レビュー

「日本人の7割は、コミュニケーションが苦手」――公的機関や民間のリサーチで、そのような結果が出ているという。人と一緒にいたい、誰かとつながっていたいという欲求がある一方で、コミュニケーションに怖さや苦手意識を感じている人も少なくない。


本書は、最新の心理学をもとに、誰とでもうまく話せるようになるためのスキルをまとめた一冊だ。著者の松橋良紀氏は、心理学講師・営業コンサルタントとして活躍しながら、これまで30冊以上の本を出版してきた。『聞き方の一流、二流、三流』『すごい雑談力』などコミュニケーションをテーマにした書籍はいずれも「読みやすく、実践しやすい」と好評で、累計52万部を超える。
コミュニケーションのうまい・下手は、生まれつきの性格によるものだと思われがちだが、必ずしもそうとは限らない。成長の過程で頭ごなしに叱られたり、誰かに冷たくされたりといった「拒絶」の体験をきっかけに、人とうまく話せなくなってしまうこともある。つまり、その人の内面や心理が大きく関わっているのだ。
本書では、コミュニケーションのボトルネックとなる思い込みをときほぐし、やさしく書き換えていく。表面的なテクニックを教えるというより、内面へのアプローチを通して根本から変えていくのだ。
ほんの少しとらえ方を変えるだけで、人との会話にストレスを感じにくくなり、楽しいものになっていく。
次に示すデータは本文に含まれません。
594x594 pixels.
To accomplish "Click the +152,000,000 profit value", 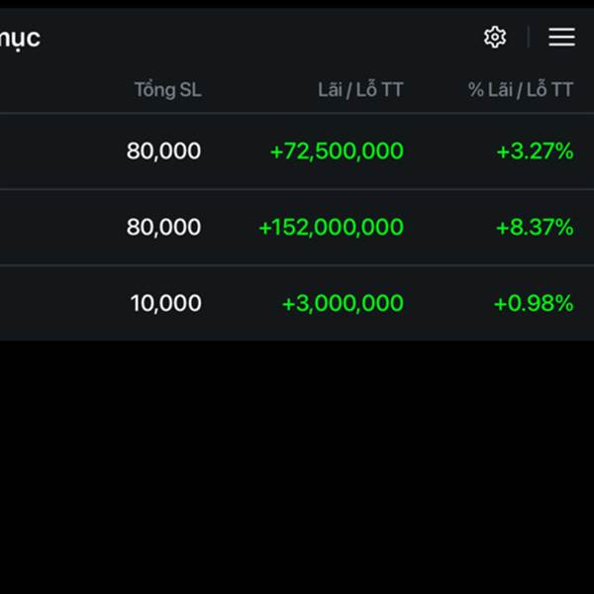I will pos(331,228).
どれかひとつを試してみるだけでも、そんなうれしい変化を実感できるはずだ。

本書の要点

・自分の弱さや過去の失敗体験を開示することで、誰かを勇気づけられることもある。
・話しやすい人は、相手の“感情”を動かしている。

人は自分の感情を受け止められてはじめて、思考が働くものだ。
・会話ではジェスチャーを積極的に使おう。身振り手振りを伴うことで、相手に思いが伝わりやすくなる。
・マウントを取る人の心理には、不安が隠れている。マウントされても真に受けず、適当にスルーするのが正解の対応だ。